Di sebuah platform di luar menara sihir biasa yang tingginya hanya sekitar 100 meter, seseorang yang sedang bermeditasi di sana membuka matanya dalam kegelapan saat senyum misterius muncul di wajahnya.
Cahaya perak yang berasal dari menara pengawas di gerbang barat bersinar di area tersebut, dan secara kasar membentuk garis besar sosok ini. Alisnya yang panjang dan kulitnya yang kendur menunjukkan bahwa dia cukup tua, dan ada dua barang di sampingnya, sapu dan pengki. Tetua ini mengenakan jubah penyihir yang lusuh dan kotor; sepertinya sudah lama tidak dicuci.
Dari penampilannya, sepertinya tetua ini adalah murid penyihir tingkat rendah yang bertugas membersihkan area di sekitar menara sihir ini.
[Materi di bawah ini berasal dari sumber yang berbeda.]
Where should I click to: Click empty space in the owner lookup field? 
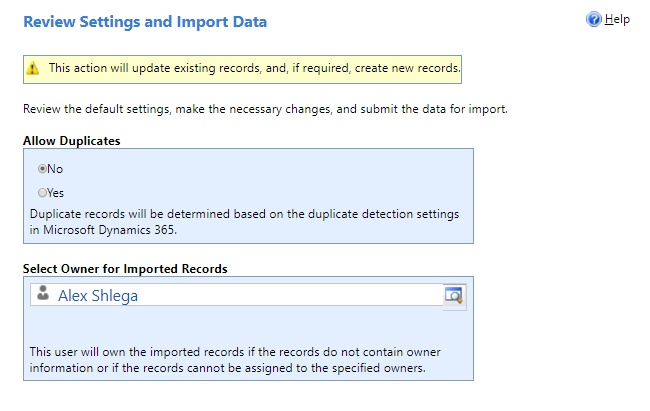(x=290, y=295)
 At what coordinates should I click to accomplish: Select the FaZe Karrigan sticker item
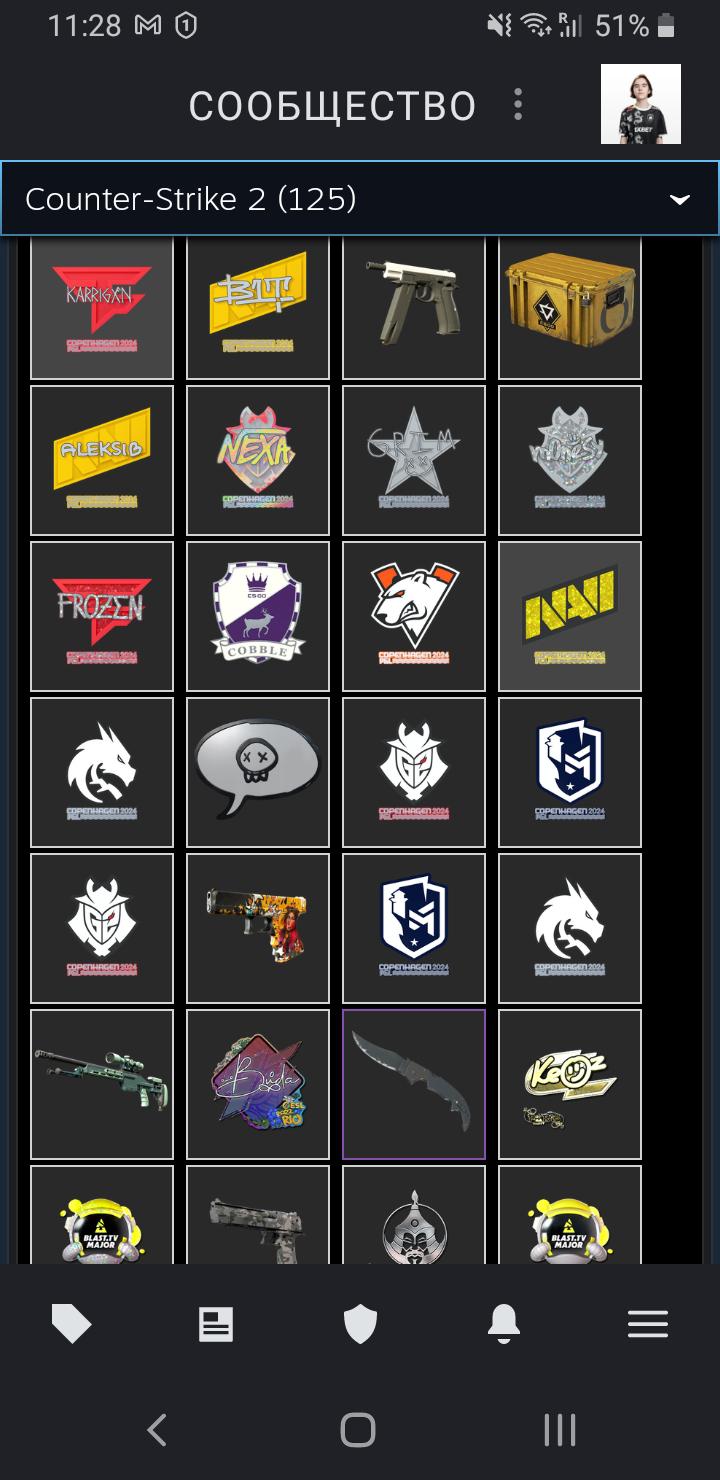click(x=102, y=305)
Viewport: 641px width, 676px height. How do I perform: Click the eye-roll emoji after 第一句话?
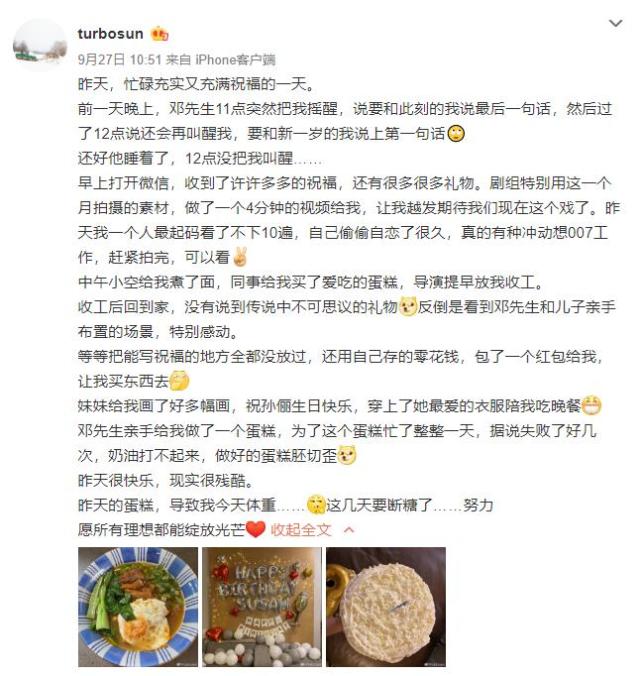click(456, 134)
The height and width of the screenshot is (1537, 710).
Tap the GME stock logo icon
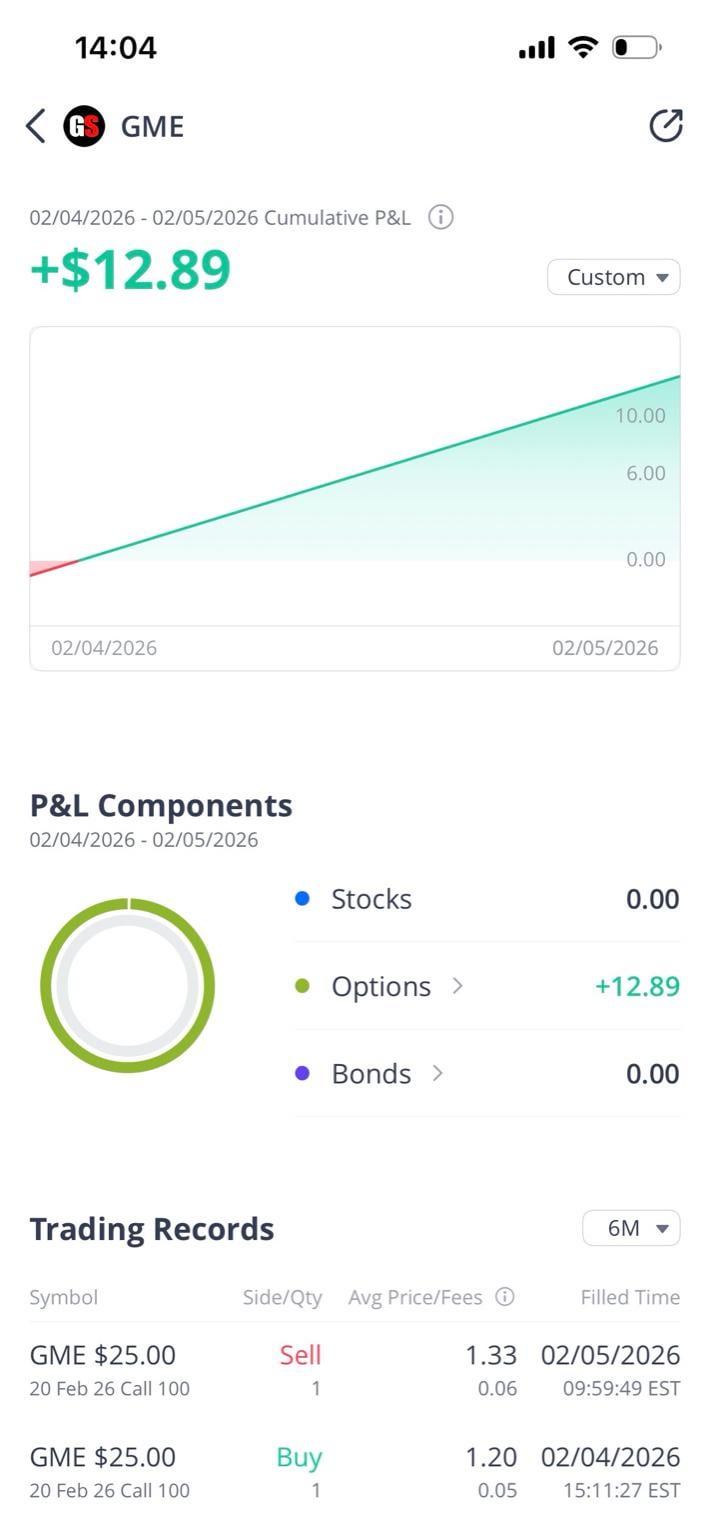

Namun, tidak sesederhana itu.
Auranya hanya bisa dirasakan oleh orang-orang yang berada dalam jarak setengah meter darinya, dan elemen sihir dalam radius setengah meter di sekitarnya sangat padat dan kompak seperti air di lautan.
“Hahaha! Sial, Raja Alexander, aku tidak salah menilaimu. Kau berhasil menembus ini dengan cepat! Hebat! Sepertinya rencanaku bisa berjalan lebih baik sekarang!”
Setelah ekspresi terkejut muncul di wajah tetua ini, dia menutup matanya dan kembali bermeditasi.
Cahaya kuning samar berkedip di sekitarnya, tetapi berada dalam jarak setengah meter darinya; tidak ada yang bisa dirasakan di luar itu. Kendali tetua ini berada di level lain!
……
Sebuah suara terdengar di padang pasir.
“Hahaha! Arthur! Apakah kau melihat pancaran cahaya perak ini? Kekuatan yang luar biasa! Sepertinya ada satu lagi pejuang saleh di dunia ini yang bisa membunuh kita, para iblis!”
Di atas bukit pasir tinggi yang berjarak kurang dari 1,5 kilometer dari Kota Bendera Ganda, seorang pria paruh baya dengan dua alis tajam berkata sambil meneguk anggur. Seolah-olah dia mabuk, banyak anggur yang tumpah ke janggut dan jubahnya. Aroma anggur langsung menyebar ke sekitarnya, dan dari baunya saja orang bisa tahu bahwa itu adalah anggur kelas atas! Orang yang tidak minum pun bisa mabuk hanya dengan menghirup udaranya.